__Entries provided__:
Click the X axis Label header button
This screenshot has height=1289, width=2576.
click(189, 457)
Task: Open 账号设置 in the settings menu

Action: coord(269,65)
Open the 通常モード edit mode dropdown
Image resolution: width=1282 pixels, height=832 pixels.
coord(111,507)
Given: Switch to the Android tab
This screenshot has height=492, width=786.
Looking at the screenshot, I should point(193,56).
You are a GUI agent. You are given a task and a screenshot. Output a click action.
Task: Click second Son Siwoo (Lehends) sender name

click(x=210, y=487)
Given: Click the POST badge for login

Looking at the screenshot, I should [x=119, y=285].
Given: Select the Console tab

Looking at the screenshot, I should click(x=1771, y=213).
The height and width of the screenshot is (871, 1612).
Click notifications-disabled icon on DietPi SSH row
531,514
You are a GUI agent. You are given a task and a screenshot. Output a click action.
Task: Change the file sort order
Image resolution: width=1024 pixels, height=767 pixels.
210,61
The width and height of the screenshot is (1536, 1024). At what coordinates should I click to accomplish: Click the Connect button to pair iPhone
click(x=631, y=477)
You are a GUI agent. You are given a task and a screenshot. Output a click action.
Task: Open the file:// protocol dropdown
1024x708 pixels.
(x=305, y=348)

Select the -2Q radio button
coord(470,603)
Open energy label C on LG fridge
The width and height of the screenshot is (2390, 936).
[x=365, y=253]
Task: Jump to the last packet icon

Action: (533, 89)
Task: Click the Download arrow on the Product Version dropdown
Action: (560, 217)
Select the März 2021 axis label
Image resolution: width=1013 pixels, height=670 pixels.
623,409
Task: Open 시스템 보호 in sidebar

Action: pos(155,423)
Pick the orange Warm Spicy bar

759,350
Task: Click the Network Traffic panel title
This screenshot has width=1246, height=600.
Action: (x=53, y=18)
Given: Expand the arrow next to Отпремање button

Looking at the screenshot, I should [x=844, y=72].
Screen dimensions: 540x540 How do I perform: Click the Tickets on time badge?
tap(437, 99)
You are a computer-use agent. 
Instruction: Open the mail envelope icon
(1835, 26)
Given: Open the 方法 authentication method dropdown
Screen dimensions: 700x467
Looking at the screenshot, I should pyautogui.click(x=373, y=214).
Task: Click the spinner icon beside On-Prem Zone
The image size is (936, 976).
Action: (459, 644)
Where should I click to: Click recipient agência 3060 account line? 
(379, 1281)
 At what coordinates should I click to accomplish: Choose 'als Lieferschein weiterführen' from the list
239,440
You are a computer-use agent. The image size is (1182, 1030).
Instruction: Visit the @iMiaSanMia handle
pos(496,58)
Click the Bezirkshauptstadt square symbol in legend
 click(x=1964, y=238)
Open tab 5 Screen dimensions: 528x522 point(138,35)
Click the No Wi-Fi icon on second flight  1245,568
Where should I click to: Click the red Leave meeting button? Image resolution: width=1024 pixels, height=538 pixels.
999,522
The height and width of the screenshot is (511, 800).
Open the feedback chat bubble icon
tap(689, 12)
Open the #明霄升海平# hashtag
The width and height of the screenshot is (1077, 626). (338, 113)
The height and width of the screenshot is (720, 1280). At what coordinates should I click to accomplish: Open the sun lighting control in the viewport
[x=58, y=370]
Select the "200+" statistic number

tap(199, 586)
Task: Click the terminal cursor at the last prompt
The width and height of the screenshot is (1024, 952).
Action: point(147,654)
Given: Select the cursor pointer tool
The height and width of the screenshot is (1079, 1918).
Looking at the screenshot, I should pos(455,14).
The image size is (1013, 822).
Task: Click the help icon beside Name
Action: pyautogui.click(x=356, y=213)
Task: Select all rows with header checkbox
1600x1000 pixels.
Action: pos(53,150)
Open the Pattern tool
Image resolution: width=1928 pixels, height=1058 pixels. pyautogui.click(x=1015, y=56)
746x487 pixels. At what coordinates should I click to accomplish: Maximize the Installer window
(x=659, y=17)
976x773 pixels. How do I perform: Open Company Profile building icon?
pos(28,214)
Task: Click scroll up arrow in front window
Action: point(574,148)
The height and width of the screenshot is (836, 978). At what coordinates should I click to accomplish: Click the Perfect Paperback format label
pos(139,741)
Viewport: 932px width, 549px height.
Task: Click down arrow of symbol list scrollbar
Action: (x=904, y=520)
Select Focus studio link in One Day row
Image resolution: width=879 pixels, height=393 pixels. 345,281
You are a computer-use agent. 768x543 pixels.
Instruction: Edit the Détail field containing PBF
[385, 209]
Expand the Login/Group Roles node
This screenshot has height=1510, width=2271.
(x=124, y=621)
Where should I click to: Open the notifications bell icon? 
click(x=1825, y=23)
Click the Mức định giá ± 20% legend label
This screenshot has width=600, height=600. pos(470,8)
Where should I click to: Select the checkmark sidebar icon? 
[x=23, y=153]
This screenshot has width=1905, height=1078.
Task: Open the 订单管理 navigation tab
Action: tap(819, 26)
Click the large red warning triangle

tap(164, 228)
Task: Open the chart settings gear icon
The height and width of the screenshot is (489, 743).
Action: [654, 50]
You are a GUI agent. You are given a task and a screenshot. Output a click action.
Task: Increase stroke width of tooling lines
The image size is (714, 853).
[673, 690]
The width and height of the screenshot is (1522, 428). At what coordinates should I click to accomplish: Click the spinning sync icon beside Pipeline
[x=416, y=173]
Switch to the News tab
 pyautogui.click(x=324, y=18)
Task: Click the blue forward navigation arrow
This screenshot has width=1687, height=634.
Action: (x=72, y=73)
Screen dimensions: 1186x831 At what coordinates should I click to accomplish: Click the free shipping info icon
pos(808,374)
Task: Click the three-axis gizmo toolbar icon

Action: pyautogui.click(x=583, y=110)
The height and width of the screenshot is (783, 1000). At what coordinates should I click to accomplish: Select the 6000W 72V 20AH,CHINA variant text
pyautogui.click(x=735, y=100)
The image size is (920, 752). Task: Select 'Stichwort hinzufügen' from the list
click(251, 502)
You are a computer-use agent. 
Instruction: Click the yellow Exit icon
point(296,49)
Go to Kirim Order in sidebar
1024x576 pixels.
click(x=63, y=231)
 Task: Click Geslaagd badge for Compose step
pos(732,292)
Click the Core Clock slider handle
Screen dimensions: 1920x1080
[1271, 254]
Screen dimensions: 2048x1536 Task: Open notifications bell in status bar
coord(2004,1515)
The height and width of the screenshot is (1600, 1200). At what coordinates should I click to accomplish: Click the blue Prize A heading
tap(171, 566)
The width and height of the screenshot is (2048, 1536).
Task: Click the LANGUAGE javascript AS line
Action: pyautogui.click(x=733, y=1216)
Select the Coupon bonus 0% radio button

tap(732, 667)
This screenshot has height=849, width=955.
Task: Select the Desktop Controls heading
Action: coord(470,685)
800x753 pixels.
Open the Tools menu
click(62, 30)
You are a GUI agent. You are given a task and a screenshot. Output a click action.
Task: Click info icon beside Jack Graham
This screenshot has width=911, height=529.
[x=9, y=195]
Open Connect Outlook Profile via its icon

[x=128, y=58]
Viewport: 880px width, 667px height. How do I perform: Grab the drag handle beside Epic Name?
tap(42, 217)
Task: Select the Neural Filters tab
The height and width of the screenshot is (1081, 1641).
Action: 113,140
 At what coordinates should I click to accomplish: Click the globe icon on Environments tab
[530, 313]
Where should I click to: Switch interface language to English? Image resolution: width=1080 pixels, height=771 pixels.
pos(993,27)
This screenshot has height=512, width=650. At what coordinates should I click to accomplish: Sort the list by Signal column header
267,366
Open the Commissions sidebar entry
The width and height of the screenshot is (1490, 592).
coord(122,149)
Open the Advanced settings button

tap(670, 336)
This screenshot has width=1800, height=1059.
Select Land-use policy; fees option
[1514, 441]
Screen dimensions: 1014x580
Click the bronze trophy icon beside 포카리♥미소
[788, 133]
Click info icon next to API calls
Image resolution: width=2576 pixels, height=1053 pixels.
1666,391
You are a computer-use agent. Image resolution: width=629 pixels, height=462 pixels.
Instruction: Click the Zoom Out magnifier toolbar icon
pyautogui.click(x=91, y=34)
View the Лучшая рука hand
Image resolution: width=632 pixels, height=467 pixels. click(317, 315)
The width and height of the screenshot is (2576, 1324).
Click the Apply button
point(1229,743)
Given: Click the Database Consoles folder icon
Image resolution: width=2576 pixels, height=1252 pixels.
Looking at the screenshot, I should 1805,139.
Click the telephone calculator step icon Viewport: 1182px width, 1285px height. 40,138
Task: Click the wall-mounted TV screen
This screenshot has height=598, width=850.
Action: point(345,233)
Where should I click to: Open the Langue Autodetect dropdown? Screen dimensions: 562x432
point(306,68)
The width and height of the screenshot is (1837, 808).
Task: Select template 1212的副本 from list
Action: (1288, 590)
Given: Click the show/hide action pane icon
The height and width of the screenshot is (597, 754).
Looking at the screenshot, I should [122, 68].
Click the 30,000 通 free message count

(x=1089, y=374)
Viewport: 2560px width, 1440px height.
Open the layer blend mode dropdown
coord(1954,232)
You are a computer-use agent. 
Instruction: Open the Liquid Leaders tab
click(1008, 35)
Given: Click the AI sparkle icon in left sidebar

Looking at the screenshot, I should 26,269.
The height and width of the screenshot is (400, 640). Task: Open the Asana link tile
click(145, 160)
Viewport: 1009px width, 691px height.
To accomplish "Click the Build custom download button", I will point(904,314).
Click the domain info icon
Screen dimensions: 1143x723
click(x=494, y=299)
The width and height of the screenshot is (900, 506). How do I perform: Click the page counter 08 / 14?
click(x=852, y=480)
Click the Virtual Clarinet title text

__Objective__:
Turn the rows from the line containing "Where should I click to: Switch" through the line containing "point(1229,743)" into a Markdown table with the columns No. and Text, numbering each line and omitting blank lines.

__Solution to this task__:
| No. | Text |
|---|---|
| 1 | Where should I click to: Switch interface language to English? Image resolution: width=1080 pixels, height=771 pixels. |
| 2 | pos(993,27) |
| 3 | This screenshot has height=512, width=650. At what coordinates should I click to accomplish: Sort the list by Signal column header |
| 4 | 267,366 |
| 5 | Open the Commissions sidebar entry |
| 6 | The width and height of the screenshot is (1490, 592). |
| 7 | coord(122,149) |
| 8 | Open the Advanced settings button |
| 9 | tap(670, 336) |
| 10 | This screenshot has width=1800, height=1059. |
| 11 | Select Land-use policy; fees option |
| 12 | [1514, 441] |
| 13 | Screen dimensions: 1014x580 |
| 14 | Click the bronze trophy icon beside 포카리♥미소 |
| 15 | [788, 133] |
| 16 | Click info icon next to API calls |
| 17 | Image resolution: width=2576 pixels, height=1053 pixels. |
| 18 | 1666,391 |
| 19 | You are a computer-use agent. Image resolution: width=629 pixels, height=462 pixels. |
| 20 | Instruction: Click the Zoom Out magnifier toolbar icon |
| 21 | pyautogui.click(x=91, y=34) |
| 22 | View the Лучшая рука hand |
| 23 | Image resolution: width=632 pixels, height=467 pixels. click(317, 315) |
| 24 | The width and height of the screenshot is (2576, 1324). |
| 25 | Click the Apply button |
| 26 | point(1229,743) |